TERCEIRO EPISÓDIO: UM AVÔ MUITO VELHO

A narrativa inicia-se anunciando que algo aconteceu ao avô Loio, muito
velho. Morava no Gravatá a poucos passos do Largo da Palma aonde chegava
sem pressa, sentindo o cheiro do incenso que vinha da igreja se misturando
com o aroma dos pãezinhos de queijo.

A neta Pintinha é a alegria do avô.

A pretinha viva e esperta, a mostrar os dentinhos no riso alegre, a falar
pelos cotovelos na língua embrulhada, era a grande alegria do pai,
Chico Timóteo, da mãe Maria Eponina, e dele próprio,
o velho negro Loio

Desde os primeiros passos ela anda com ele; ele a leva à escola,
depois ela vai com as amigas e, finalmente, chega o dia em que Pintinha recebe
o diploma de professora.

O velho Loio era tocador de sanfona. Num retrocesso temporal ficamos sabendo
do passado do velho negro Loio. Seu pai era pescador, perdeu uma perna no
mar, dizia que na guerra com os tubarões. Vendera o saveiro, e, comprando
uma porta vende charutos, dá sorte e compra uma loja no Mercado Modelo.
Loio apaixonou-se por Aparecida, aos dezoito anos, e aquela mulher era tudo
para ele: mãe, amiga e amante, uma sanfoneira como ele,

Negra como ele, mais velha que ele doze anos, de tantas coisas entendia
que a sabedoria em pessoa. Sanfoneira, jogadora de baralho e dados, cantora
nas ruas do cais, puta aos sábados, cartomante e rezadeira, mulher
sem pouso certo que apenas tinha de seu o maior coração da Bahia.

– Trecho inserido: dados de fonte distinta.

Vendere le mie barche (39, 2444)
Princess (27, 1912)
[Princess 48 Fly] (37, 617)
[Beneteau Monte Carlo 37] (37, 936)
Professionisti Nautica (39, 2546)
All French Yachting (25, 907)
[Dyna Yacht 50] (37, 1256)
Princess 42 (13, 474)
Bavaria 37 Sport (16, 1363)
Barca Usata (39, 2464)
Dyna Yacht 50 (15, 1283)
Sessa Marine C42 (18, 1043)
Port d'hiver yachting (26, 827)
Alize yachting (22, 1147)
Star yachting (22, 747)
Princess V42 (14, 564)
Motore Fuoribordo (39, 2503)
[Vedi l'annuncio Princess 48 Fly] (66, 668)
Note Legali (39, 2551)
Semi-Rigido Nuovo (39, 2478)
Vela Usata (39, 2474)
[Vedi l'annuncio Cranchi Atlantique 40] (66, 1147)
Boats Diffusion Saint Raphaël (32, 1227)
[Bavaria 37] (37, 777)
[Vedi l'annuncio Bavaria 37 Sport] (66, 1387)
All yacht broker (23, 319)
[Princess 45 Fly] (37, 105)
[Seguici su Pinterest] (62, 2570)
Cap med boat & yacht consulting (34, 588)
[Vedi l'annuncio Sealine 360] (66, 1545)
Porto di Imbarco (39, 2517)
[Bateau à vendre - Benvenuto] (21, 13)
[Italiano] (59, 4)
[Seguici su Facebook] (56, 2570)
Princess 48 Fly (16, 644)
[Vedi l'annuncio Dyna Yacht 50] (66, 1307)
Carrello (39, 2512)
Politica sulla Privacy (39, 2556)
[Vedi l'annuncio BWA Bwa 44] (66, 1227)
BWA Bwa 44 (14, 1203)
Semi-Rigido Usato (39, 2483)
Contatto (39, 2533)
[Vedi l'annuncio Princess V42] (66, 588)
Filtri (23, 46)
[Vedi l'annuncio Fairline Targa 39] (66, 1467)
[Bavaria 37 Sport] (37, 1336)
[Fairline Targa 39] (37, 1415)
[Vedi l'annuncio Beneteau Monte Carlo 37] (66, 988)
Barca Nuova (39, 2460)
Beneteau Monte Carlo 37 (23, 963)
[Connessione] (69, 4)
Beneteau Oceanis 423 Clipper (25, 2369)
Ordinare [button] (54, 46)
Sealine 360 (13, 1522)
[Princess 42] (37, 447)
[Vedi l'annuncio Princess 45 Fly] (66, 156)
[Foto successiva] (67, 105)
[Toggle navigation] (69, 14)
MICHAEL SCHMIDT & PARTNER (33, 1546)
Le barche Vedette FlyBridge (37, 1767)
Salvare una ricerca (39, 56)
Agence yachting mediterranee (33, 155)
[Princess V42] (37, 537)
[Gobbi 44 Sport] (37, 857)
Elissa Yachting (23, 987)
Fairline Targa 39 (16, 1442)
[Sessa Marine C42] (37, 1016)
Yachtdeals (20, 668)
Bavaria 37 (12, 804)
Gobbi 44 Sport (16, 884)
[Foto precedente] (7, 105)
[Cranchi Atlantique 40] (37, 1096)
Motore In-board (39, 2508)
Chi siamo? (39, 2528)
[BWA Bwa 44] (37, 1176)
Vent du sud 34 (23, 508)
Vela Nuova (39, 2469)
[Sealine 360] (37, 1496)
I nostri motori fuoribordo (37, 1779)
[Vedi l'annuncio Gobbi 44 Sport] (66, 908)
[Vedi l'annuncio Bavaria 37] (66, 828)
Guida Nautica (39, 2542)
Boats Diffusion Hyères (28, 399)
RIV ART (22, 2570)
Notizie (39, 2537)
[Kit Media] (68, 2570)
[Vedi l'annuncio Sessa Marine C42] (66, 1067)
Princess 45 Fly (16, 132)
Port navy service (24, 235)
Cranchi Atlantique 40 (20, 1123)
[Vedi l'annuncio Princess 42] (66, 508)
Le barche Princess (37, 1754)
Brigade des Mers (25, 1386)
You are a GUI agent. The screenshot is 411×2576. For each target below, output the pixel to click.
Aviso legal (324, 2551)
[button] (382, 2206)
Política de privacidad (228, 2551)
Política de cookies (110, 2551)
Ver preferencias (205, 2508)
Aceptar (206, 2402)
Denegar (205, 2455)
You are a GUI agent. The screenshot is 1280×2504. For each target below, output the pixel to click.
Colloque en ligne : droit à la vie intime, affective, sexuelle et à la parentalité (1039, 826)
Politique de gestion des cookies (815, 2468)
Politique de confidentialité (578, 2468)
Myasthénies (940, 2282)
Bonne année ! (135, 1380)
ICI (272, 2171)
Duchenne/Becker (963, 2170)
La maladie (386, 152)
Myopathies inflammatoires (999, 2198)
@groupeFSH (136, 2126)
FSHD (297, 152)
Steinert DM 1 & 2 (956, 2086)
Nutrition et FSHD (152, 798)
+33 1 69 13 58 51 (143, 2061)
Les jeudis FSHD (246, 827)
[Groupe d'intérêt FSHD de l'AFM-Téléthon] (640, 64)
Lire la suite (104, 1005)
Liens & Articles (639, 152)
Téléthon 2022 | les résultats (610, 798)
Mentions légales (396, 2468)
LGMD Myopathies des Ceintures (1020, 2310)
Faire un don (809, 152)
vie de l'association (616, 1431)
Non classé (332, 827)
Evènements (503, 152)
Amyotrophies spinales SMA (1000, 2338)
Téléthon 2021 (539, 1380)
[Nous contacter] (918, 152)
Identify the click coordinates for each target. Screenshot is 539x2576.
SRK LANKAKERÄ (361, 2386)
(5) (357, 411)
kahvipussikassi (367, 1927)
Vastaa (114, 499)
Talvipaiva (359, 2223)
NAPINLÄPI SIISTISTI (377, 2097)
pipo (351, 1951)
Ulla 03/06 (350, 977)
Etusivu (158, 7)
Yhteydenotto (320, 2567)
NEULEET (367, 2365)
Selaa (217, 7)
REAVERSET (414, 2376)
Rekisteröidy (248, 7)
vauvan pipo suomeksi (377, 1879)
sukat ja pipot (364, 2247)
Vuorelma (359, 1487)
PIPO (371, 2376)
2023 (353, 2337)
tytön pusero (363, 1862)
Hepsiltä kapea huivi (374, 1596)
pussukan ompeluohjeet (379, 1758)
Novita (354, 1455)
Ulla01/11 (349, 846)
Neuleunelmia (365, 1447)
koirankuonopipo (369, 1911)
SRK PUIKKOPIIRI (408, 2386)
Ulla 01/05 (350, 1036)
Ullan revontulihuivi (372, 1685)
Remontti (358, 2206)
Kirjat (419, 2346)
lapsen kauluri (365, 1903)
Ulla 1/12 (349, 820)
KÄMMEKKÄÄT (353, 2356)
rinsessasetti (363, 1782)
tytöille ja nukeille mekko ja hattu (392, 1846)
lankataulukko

Numa ocasião, Aparecida põe as cartas e lhe diz que viu que
há uma morte nas mãos dele. Um dia a polícia chegou e
ele foi reconhecer Aparecida no chão, morta, numa poça do próprio
sangue. A partir daí Loio vai trabalhar no mercado com o pai até
o dia em que morreu com dores no peito, tendo deixado “como herança
a birosca, um bocado de dinheiro e um terreno no Rio Vermelho”. Comprou
outra porta no mercado e tornou-se comerciante remediado.

Continuou a tocar a sanfona, mas nunca aceitou convites para tocar nas festas.
Só comparecia a circos e foi lá que conheceu Verinha. Vendeu
o terreno, comprou uma casa no Gravatá, e dizia que o Largo da Palma
era tanto de Verinha quanto da Santa.

Quando os negócios prosperaram precisou contratar um ajudante. Depois
de duas tentativas Maria Ecléa, vendedora de rendas do Ceará
ofereceu o filho, Chico Timóteo. A confiança cresce entre eles,
quando a mãe de Chico falece, Loio o convida para almoçar na
casa dele. Assim começa o namoro, vem o noivado e o casamento de Chico
Timóteo com Maria Eponina. Loio oferece sua casa para o casal e vai
morar nos quarto dos fundos.

Andando pelo Largo da Lapa, o velho negro Loio vai relembrando o passado.

Vem a recordação do dia em que Pintinha é professora
nomeada, e vai ensinar na Amaralina. Encanta-se com a dedicação
da neta com os alunos, filhos de pescadores.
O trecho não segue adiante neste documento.